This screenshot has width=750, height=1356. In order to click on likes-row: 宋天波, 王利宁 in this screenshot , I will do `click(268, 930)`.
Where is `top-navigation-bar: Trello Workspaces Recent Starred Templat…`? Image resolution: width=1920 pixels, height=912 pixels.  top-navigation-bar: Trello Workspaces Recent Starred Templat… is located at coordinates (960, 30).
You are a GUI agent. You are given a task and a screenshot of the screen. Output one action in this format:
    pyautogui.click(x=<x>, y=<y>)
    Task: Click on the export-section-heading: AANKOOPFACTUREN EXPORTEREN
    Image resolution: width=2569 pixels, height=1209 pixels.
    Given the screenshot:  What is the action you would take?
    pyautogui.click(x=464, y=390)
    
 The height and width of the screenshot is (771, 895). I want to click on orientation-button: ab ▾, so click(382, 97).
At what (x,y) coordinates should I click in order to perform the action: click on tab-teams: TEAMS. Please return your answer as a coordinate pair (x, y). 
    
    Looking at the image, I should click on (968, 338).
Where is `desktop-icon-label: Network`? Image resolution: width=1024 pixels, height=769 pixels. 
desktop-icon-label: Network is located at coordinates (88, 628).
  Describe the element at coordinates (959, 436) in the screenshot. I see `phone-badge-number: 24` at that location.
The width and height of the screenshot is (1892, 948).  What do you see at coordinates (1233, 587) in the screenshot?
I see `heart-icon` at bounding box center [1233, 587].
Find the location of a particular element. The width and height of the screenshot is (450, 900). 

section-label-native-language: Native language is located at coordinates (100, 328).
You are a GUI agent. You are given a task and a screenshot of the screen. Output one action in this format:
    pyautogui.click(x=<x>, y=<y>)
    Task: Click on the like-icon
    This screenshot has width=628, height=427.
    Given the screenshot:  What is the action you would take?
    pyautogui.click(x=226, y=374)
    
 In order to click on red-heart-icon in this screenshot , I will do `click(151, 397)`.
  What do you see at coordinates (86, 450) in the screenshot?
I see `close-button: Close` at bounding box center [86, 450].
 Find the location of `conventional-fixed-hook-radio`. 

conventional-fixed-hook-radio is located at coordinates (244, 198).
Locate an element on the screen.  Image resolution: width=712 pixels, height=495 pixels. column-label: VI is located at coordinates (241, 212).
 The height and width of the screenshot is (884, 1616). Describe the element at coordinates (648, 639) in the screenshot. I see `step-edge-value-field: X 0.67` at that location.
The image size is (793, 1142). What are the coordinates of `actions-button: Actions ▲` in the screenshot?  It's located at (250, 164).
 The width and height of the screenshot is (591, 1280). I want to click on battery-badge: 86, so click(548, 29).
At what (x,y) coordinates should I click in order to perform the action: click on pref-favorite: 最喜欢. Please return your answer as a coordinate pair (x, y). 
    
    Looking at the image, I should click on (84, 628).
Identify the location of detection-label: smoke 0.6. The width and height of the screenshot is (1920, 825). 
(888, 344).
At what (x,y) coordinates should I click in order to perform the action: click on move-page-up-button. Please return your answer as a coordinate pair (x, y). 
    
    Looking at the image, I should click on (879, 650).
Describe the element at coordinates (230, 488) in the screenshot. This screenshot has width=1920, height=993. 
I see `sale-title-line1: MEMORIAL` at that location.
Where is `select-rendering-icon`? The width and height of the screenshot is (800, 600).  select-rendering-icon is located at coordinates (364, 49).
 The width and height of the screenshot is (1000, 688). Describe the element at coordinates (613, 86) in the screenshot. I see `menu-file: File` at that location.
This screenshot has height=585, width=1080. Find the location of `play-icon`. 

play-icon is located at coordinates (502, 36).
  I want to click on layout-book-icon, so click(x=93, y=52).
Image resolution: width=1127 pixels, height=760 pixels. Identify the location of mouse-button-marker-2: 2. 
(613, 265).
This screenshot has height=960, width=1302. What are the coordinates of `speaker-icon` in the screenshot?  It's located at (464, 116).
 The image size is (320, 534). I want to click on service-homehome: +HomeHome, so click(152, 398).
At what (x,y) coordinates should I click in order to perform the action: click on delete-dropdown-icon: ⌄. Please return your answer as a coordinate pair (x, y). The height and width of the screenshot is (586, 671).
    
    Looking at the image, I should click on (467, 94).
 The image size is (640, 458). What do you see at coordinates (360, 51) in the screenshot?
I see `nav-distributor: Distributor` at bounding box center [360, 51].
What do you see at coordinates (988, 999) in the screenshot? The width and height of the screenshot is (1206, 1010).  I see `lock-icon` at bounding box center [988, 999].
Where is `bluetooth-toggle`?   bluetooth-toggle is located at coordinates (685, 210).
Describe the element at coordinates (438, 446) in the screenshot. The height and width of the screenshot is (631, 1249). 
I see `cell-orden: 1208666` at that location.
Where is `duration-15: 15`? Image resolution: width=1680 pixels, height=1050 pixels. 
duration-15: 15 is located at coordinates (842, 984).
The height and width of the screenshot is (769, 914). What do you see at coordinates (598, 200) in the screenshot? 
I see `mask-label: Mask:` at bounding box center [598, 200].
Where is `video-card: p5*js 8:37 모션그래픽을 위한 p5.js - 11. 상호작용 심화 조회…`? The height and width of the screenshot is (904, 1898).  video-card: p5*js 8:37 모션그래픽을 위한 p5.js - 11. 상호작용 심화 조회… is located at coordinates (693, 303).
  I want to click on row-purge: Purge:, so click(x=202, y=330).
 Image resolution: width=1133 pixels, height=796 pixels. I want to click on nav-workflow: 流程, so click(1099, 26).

^^^^^^^^^^^^^^^^

ASSIGNMENT:
Copy the data above word for word, from the line with "The width and height of the screenshot is (1892, 948)." to the line with "section-label-native-language: Native language", including both of those lines.

TASK SOLUTION:
The width and height of the screenshot is (1892, 948).  What do you see at coordinates (1233, 587) in the screenshot?
I see `heart-icon` at bounding box center [1233, 587].
Find the location of a particular element. The width and height of the screenshot is (450, 900). 

section-label-native-language: Native language is located at coordinates (100, 328).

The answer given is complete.